Et surtout l’épisode 4 sur le bronzage, captivant, avec Pascal Ory qui m’a fait péter une durite avec le bikini. Je n’avais jamais fait tilt que bikini était le nom d’un atoll des îles Marshall, sur lequel les États-Unis firent d’énormes et calamiteux essais atomiques entre 1946 et 58, expulsant les habitants, irradiant toute la zone et faisant disparaître trois îles de la carte en passant. Deux concepteurs parisiens, Louis Réard et Jacques Heim s’en sont donnés à coeur joie sur le thème. Après que Heim eut lancé en 1932 « Atome, le plus petit maillot de bain du monde », Réard renchérit, notamment avec son bikini en 1946 dévoilant le nombril (oulala) et c’est la baston des slogans. Réard répond par exemple « Le Bikini, le maillot de bain plus petit que le plus petit maillot de bain du monde » puis « Le Bikini, la première bombe an-atomique ! ».
Il y aurait beaucoup de choses à raconter sur la nudité ou le refus du vêtement comme revendication politique, comme durant les douloureuses blanket protests puis dirty protests irlandaises de Kieran Nugent, Bobby Sands et d’autres qui terminèrent si atrocement (pour un aperçu, le film Hunger, de Steve McQueen, 2008), comme dans une mesure moins tragique celle de Stephen Gough The Naked Rambler dont je parle en cours si vous avez été mon étudiant·e, et même des naturistes de Montalivet, du Cap d’Agde, etc. avec tous les problèmes que ça pose, comme on peut l’entendre dans Les Pieds Sur Terre, « A poil », série de Clawdia Prolongeau de 2021.

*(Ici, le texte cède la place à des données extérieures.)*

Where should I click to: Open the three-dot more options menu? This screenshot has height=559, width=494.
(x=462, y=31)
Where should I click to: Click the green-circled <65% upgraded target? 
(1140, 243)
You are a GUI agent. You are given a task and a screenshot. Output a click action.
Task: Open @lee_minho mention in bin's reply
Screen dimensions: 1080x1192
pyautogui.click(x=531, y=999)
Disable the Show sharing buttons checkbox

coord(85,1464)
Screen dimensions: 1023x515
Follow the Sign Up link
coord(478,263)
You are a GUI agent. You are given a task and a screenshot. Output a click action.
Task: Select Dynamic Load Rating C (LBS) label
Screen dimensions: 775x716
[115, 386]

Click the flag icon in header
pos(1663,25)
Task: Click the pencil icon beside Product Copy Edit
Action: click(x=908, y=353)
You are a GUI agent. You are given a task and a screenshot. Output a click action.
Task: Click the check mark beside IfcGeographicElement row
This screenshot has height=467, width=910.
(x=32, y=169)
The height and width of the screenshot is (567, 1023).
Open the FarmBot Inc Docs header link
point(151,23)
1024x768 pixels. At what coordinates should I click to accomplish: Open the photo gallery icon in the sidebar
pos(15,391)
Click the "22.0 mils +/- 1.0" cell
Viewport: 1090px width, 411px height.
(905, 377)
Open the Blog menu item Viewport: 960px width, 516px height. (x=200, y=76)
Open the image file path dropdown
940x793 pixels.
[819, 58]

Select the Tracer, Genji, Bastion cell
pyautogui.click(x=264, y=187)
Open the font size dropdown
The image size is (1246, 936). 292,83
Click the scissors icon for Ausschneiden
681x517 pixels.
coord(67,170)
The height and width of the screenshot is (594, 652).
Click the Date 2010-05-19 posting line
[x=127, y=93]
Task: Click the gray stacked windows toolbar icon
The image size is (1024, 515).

Et si vous voulez facilement vous emparer de cette question riche avec vos enfants, montrez-leur Et Tous à poil ! de Claire Franek et Marc Daniau, aux Éditions du Rouergue, en leur racontant qu’il n’y a pas si longtemps, en février 2014, Jean-François Copé, président de l’UMP à l’époque, s’était étranglé en feuilletant le livre durant Grand Jury RTL-LCI-le Figaro, avec un magnifique effet Streisand publicitaire à la clé :
« Ça vient du centre national de documentation pédagogique, ça fait partie de la liste des livres recommandés aux enseignants pour faire la classe aux enfants de primaire », (il feuillette) A poil le bébé, à poil la baby-sitter, à poil les voisins, à poil la mamie, à poil le chien… A poil la maîtresse… Vous voyez, c’est bien pour l’autorité des professeurs ! Quand j’ai vu ça, mon sang n’a fait qu’un tour ».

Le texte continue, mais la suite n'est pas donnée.